Since the antenna is directional, you will have to readjust its position when you tune to different channels. This can be frustrating as you may be getting 88% from CBS and then only get 35% when you switch to NBC.

Once in a while, a perfectly good signal would temporarily drop to 0%, resulting in a blank picture from a split second to several seconds. Thankfully, this was rare occurrence on channels with good signal strength (above 75%). We don't think the signal drop-off is ATi's fault, but rather the technological reality of getting a signal from an antenna. Sometimes a car or big truck would drive by and knock the signal down, other times in the quiet of night the channel would go dead.

Here are three stills taken from the HDTV feed. When you click on the thumbnails, the full-sized version will come up. The HDTV Wonder saves the stills as BMP, but we have converted the picture to JPG in order to shorten the download time for you. So the picture you see is slightly less sharp than the original.

Controls

The DTV control panel is almost the same as the TV control panel that many All-In-Wonder users are used to.

You can easily raise or lower the volume by using the scroll wheel on your mouse. You can zoom into a certain spot and you can change how big the display window is. Most of the features can be customized by right-clicking inside the video and selecting setup.

Remote Wonder

The HDTV Wonder is bundled with the Remote Wonder. This remote control provides a familiar interface for many couch potatoes and people who don't want to bother with keyboards or mice. Using the directional arrows you can move the mouse cursor around and you can left/right click using buttons on the remote.

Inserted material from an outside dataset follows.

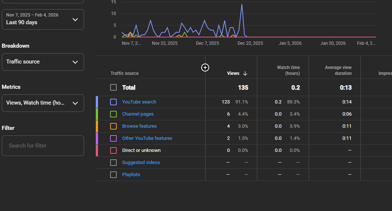Viewport: 392px width, 211px height.
Task: Toggle the Other YouTube features checkbox
Action: (x=113, y=138)
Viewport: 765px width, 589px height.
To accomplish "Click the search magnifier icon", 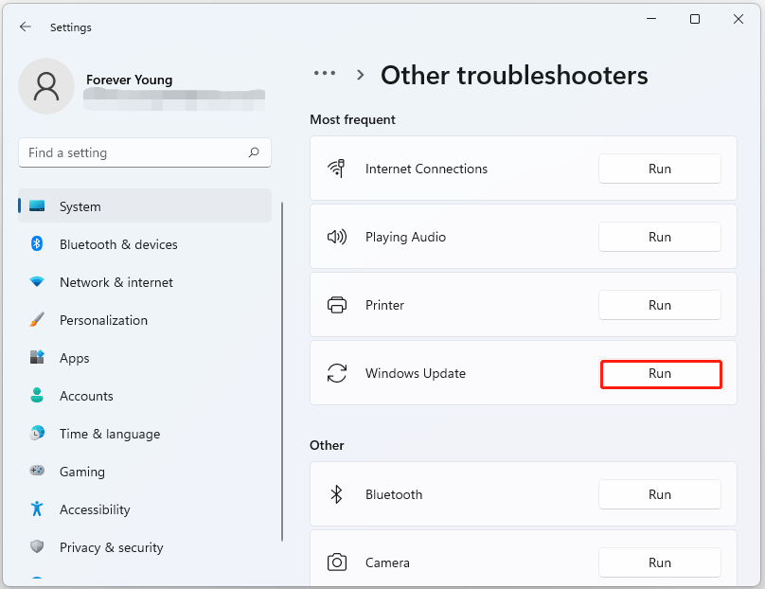I will [x=254, y=152].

Volume can be raised, lowered, or muted by pushing the appropriate buttons. There are buttons labeled A through F that you can customized to do certain tasks. One quirky thing is that there is no button that launches the Digtial TV application. This is very strange because this is the HDTV Wonder card after all. Luckily, you can set any of the lettered buttons to launch HDTV.

Using the Remote Wonder, we were able to build a keyboard and mouse-free HDTV box with our Shuttle test rig. We set the A button to turn on the Digital TV application and the B button to shut down the computer. This is a great example of "convergence" that we always hear about, but rarely see successfully implemented. You can hide the Shuttle box in a cabinet and have an elegant HDTV-only solution.